Des échanges concernant le futur des marchés financiers, il ressort que l’usage des Fintech est une aubaine pour le marché et devrait permettre un essor remarquable et ambitieux à l’image du mobile money en vue de l’augmentation du taux d’épargne et de l’accroissement des investissements.
Il a été par ailleurs proposé de sensibiliser les Etats à recourir au marché financier régional dans le cadre de la privatisation des sociétés publiques.
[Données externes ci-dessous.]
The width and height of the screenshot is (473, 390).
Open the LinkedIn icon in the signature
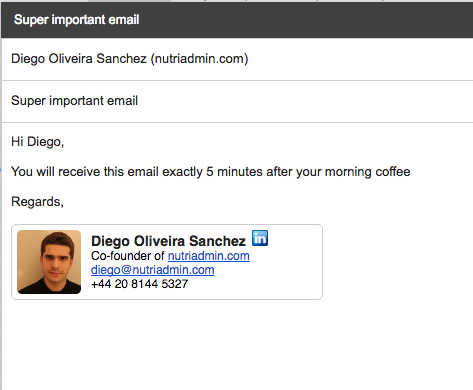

Quant au secteur de l’immobilier et l’attractivité des émetteurs, il a été question d’encourager les acteurs à développer des instruments nouveaux tout en les entourant de prudence mais également de l’agilité nécessaire en vue des éventuels ajustements, de recourir à la finance verte comme source de financement de l’immobilier et de privilégier des secteurs non cycliques dans le cadre du financement de l’immobilier tout en les limitant dans un premier temps aux investisseurs qualifiés.
S’il s’entend que des avancées notables ont été enregistrées au niveau du marché financier régional qui a su s’accommoder avec les diverses variantes économiques, il est à reconnaître qu’il reste beaucoup à faire.
Tout ceci amène le Conseil régional de l’épargne publique et des marchés financiers à définir au cours de cette année et à l’avenir des actions susceptibles de booster le marché des capitaux. Il s’agit entre autres, de finaliser avec l’assistance du Groupe de la Banque mondiale la proposition d’un cadre fiscal harmonisé au cours du troisième trimestre 2020 ; d’accélérer les réflexions sur la tarification applicable sur le marché financier régional en vue d’une revue en 2021 ; de lancer le programme d’éducation financière à l’endroit des investisseurs ; de mener des actions fortes à l’endroit du secteur privé notamment les compagnies d’assurance ; les Fonds de pension et les Caisses de dépôts et de consignation. Et aussi d’entreprendre des réflexions en vue d’un assouplissement des réglementations pour une meilleure contribution des Institutions au financement à long terme des infrastructures ; mettre en place le programme de certification des acteurs du marché et finaliser dans les meilleurs délais, le Fonds de protection des épargnants afin d’accroitre la robustesse et l’attractivité du marché financier régional.